*Excerpted text:*
---
"Another year of this sort of performance, and there will be calls for heads to roll," said one leading analyst. "Most people in the City are still discontented with the quality of management."
One large institutional shareholder said: "We're not very happy, but we take a good deal of comfort from the fact that Sir Christopher Hogg has gone in (as non-executive deputy chairman). I don't think he'll sit around. I think there will be some changes as a result of his going in."
Mr Jackaman, the Allied chairman, warned on Thursday that recent food and pub disposals would dilute earnings, while profits in the brewing business, which fell 21 per cent to pounds 67m in the year to March, would remain under pressure due to overcapacity and further cost-cutting measures. Analysts now expect group profits for the year to August of between pounds 660m and pounds 680m before any restructuring charges. No comparable figure is available due to a change of year-end.
Mr Jackaman and chief executive Tony Hales came to the helm at Allied- Lyons shortly after its treasury department lost pounds 150m on risky bets in the foreign exchange market. But the shares have had a poor run under their auspices, underperforming the market by 13 per cent in the last year alone.
Allied is in the middle of a pounds 500m programme of disposals, which is designed to focus the group on spirits and retailing following its merger a year ago with Spanish drinks group Domecq.
In the latest food manufacturing sale, Allied last month sold its Tetley tea and coffee business to a management buy-in for pounds 190m. It has also sold Lyons Cakes to Tomkins and Lyons Biscuits to Hillsdown.
---
*Raw data:*
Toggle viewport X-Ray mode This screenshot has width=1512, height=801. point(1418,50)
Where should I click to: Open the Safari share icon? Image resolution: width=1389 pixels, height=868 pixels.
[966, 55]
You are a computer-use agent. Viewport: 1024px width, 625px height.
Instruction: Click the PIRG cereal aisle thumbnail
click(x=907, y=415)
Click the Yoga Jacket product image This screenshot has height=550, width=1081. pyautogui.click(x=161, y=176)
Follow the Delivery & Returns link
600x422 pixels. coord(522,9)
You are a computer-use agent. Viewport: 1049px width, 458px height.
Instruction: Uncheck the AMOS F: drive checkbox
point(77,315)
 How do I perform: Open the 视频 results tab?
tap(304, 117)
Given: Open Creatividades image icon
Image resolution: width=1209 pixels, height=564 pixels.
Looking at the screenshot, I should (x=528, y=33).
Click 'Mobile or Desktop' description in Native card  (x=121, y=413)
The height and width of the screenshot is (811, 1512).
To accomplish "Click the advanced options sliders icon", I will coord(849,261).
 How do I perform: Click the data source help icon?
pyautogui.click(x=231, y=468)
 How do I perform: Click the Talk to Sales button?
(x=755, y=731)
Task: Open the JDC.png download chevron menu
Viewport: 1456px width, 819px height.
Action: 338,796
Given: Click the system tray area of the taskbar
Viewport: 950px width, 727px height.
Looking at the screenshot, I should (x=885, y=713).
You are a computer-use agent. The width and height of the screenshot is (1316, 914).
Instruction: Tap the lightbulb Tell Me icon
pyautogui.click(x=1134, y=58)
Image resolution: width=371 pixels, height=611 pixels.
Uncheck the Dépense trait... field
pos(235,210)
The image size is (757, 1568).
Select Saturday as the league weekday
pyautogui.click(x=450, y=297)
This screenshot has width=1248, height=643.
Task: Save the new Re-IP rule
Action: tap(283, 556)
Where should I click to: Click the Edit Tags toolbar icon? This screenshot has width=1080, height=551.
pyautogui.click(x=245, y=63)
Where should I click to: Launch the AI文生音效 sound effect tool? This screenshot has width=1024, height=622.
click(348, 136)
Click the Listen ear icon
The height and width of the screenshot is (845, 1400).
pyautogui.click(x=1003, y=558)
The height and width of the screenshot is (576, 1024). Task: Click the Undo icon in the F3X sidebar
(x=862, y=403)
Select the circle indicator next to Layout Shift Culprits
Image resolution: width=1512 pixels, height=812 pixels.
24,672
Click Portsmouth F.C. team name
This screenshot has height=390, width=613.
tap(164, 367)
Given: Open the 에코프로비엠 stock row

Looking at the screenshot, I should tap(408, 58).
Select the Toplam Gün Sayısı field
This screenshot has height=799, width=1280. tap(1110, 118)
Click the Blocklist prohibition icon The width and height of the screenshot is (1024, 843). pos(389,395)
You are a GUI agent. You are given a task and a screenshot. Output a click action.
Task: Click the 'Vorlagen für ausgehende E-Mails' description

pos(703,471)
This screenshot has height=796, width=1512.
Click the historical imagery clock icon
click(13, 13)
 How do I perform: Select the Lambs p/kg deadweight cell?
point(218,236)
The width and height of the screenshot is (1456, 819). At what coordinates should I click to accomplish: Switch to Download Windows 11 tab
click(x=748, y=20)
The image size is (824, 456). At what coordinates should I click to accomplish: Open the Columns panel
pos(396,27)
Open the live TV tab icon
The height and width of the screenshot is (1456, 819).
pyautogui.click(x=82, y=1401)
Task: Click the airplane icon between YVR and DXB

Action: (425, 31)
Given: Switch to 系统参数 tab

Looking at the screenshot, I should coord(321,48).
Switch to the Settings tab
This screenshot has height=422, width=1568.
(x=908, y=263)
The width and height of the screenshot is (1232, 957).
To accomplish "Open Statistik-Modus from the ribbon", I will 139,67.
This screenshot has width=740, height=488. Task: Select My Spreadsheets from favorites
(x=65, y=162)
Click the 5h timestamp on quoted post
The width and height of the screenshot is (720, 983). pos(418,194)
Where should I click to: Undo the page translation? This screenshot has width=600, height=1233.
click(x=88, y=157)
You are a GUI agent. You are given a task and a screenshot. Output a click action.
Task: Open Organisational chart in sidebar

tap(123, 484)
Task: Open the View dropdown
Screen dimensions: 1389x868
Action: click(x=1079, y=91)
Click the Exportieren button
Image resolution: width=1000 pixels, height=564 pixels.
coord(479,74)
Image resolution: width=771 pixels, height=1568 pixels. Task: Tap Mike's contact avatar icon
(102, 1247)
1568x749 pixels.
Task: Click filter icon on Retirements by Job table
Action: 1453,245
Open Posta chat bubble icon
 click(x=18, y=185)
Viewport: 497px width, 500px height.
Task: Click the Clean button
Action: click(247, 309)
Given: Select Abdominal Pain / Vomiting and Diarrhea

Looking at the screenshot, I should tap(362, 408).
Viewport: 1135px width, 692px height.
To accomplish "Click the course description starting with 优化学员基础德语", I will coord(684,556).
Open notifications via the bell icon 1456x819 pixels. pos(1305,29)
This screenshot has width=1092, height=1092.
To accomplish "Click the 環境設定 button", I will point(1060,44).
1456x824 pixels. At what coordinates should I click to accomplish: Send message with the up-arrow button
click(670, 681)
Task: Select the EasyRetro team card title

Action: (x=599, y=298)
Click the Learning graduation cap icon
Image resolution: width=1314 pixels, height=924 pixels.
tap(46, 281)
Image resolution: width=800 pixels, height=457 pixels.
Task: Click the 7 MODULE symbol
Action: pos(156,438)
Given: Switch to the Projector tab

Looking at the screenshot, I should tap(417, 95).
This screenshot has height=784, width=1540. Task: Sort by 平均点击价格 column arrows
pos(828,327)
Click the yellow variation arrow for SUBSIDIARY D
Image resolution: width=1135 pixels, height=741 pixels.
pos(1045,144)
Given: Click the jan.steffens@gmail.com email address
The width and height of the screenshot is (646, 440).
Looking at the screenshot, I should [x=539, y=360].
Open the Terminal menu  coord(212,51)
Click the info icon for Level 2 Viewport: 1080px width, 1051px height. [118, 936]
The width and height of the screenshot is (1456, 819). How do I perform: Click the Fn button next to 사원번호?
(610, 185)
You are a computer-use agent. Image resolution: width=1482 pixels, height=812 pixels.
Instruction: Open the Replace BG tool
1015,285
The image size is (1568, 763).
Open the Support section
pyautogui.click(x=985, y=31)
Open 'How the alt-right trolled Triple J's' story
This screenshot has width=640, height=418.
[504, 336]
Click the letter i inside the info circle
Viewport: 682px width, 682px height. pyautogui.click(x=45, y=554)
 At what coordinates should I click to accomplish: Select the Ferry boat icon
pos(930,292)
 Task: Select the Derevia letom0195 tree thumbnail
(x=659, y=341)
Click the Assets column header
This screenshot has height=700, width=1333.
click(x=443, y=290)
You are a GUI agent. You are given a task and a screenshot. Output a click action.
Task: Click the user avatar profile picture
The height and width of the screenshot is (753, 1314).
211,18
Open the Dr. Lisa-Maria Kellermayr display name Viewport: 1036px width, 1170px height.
---
*Set tasks:*
- a) According to the Allied-Lyons article, by what percentage did profits in the brewing business fall in the year to March?
- b) In the Allied-Lyons article, substitute "Brokers" for "Analysts" and write out everything from "Mr Jackaman, the" down to "change of year-end.".
None of the items is needed for this work.

*Exercise results:*
- a) They fell 21 per cent.

- b)
Mr Jackaman, the Allied chairman, warned on Thursday that recent food and pub disposals would dilute earnings, while profits in the brewing business, which fell 21 per cent to pounds 67m in the year to March, would remain under pressure due to overcapacity and further cost-cutting measures. Brokers now expect group profits for the year to August of between pounds 660m and pounds 680m before any restructuring charges. No comparable figure is available due to a change of year-end.